Second World Postmodernisms

Second World Postmodernisms
Author: Vladimir Kulic
Publisher: Bloomsbury Publishing
Total Pages: 272
Release: 2019-02-21
Genre: Architecture
ISBN: 1350014427

Download Second World Postmodernisms Book in PDF, ePub and Kindle

If postmodernism is indeed 'the cultural logic of late capitalism', why did typical postmodernist themes like ornament, colour, history and identity find their application in the architecture of the socialist Second World? How do we explain the retreat into paper architecture and theoretical discussion in societies still nominally devoted to socialist modernization? Exploring the intersection of two areas of growing scholarly interest - postmodernism and the architecture of the former socialist world - this edited collection stakes out new ground in charting architecture's various transformations in the 1970s and 80s. Fourteen essays together explore the question of whether or not architectural postmodernism had a specific Second World variant.
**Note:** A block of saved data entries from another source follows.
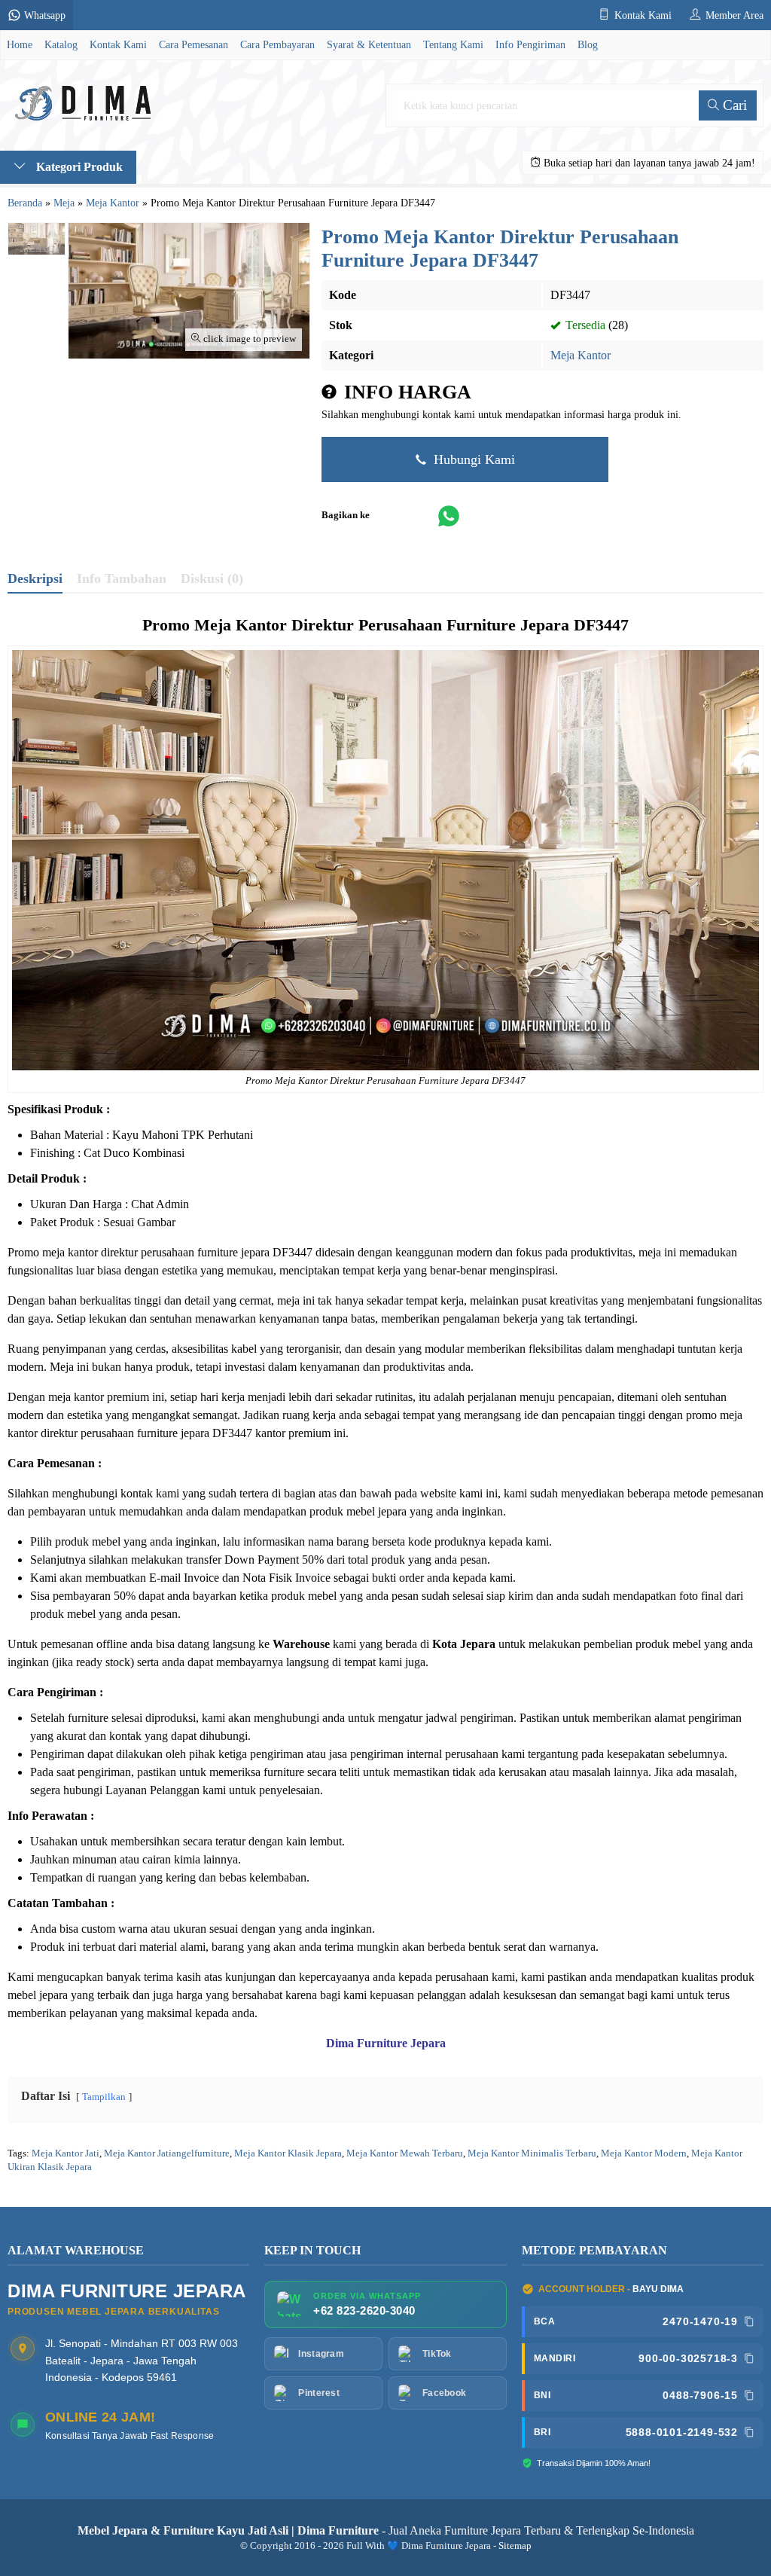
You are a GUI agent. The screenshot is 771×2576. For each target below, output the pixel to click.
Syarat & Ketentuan (369, 44)
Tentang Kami (453, 44)
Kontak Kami (118, 44)
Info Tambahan (121, 578)
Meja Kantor (580, 355)
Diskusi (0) (212, 578)
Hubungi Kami (472, 459)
The collection demonstrates both the unique nature of Second World architectural phenomena and also assesses connections with western postmodernism. The case studies cover the vast geographical scope from Eastern Europe to China and Cuba. They address a wealth of aesthetic, discursive and practical phenomena, interpreting them in the broader socio-political context of the last decades of the Cold War. The result provides a greatly expanded map of recent architectural history, which redefines postmodernist architecture in a more theoretically comprehensive and global way.